Here, in the first of his 2 podcasts (for Part 2, please click here), Christopher van Dyck, MD, discusses these key advances in the new guidelines:
• The new criteria formalize different stages of AD disease
• The new criteria incorporate biomarkers of the underlying disease process
For the past 30 years, AD has been diagnosed and treated as a single stage disease (ie, dementia). In the new criteria, dementia is considered end stage disease. The focus has shifted to earlier diagnosis of AD; in the near future, the focus is expected to be on treatment at an earlier stage.

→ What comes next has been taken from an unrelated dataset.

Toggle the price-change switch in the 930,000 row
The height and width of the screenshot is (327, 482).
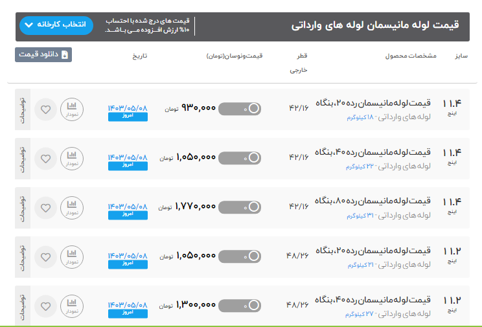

Over last several years, a number of biomarkers in AD have been studied. These fall into 2 categories:
• Amyloid deposition (reduction in soluble amyloid; increase in amyloid deposition)
• Neuronal injury (increase in Tao protein; evidence of brain atrophy on MRI scan; evidence of metabolic reduction on PET scan)
Dr van Dyck also discusses:
• Abeta42, a cerebral spinal fluid “signature” that appears to predict progression to AD
• Amyloid PET imaging just approved in April 2012 to detect amyloid plaque in the brain
The new guidelines consist of 2 key advances:
(1) Formalized stages of AD now assist clinicians in making earlier diagnoses. These consist of the preclinical or presymptomatic stage; the mild cognitive impairment (MCI) stage; and the dementia stage
(2) Biomarkers for amyloid pathogenesis and neuronal injury can now be clinically identified to detect the underlying disease process
Dr van Dyck is Professor of Psychiatry at Yale School of Medicine and Director of the Alzheimer’s Disease Research Unit at Yale in New Haven, Connecticut.